■ Exercise prompt: Lines below that include the word "will" should each be copied.

■ Data supplied:
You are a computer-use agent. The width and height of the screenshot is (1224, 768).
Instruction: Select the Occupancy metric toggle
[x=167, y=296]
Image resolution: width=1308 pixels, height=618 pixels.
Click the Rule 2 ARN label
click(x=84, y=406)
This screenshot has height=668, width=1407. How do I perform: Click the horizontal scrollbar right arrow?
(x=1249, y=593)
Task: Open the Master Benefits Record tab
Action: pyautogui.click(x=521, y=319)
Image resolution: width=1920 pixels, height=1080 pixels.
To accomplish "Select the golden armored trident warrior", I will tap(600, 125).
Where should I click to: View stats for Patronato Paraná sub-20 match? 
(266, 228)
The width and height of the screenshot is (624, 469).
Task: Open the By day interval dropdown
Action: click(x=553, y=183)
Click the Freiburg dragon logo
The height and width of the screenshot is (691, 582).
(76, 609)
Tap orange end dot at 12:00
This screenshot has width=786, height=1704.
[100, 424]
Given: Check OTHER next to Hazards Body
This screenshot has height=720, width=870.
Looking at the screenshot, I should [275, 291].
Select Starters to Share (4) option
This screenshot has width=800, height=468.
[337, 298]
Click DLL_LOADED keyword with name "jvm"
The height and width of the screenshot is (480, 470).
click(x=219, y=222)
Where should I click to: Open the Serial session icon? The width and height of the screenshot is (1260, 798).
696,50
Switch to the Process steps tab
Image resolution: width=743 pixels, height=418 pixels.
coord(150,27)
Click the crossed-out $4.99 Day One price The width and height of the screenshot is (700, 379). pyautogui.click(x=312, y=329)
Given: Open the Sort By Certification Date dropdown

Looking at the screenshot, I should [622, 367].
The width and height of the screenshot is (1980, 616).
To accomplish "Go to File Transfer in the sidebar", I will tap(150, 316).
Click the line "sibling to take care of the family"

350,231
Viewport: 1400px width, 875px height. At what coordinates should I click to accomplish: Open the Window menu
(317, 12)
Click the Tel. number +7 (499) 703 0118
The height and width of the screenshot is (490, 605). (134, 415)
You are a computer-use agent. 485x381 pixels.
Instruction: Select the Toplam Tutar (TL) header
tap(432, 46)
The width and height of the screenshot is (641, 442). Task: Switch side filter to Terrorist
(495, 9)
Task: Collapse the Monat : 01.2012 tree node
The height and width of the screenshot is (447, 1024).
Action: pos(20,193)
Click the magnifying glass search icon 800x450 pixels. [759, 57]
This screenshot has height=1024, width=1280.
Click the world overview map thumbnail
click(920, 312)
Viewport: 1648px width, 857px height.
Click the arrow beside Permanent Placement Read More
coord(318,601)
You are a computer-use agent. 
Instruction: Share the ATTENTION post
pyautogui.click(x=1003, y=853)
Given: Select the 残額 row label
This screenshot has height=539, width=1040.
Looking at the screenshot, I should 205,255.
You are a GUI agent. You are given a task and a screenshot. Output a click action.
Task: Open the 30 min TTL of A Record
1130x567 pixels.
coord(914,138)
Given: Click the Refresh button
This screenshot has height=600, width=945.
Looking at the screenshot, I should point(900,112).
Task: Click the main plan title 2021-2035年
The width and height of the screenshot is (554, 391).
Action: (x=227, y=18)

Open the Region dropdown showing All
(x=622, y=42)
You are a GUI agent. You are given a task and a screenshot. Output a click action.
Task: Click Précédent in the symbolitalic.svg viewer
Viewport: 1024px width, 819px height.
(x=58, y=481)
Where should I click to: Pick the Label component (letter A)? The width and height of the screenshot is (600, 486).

■ Result:
To accomplish "Select the golden armored trident warrior", I will tap(600, 125).
To accomplish "Go to File Transfer in the sidebar", I will tap(150, 316).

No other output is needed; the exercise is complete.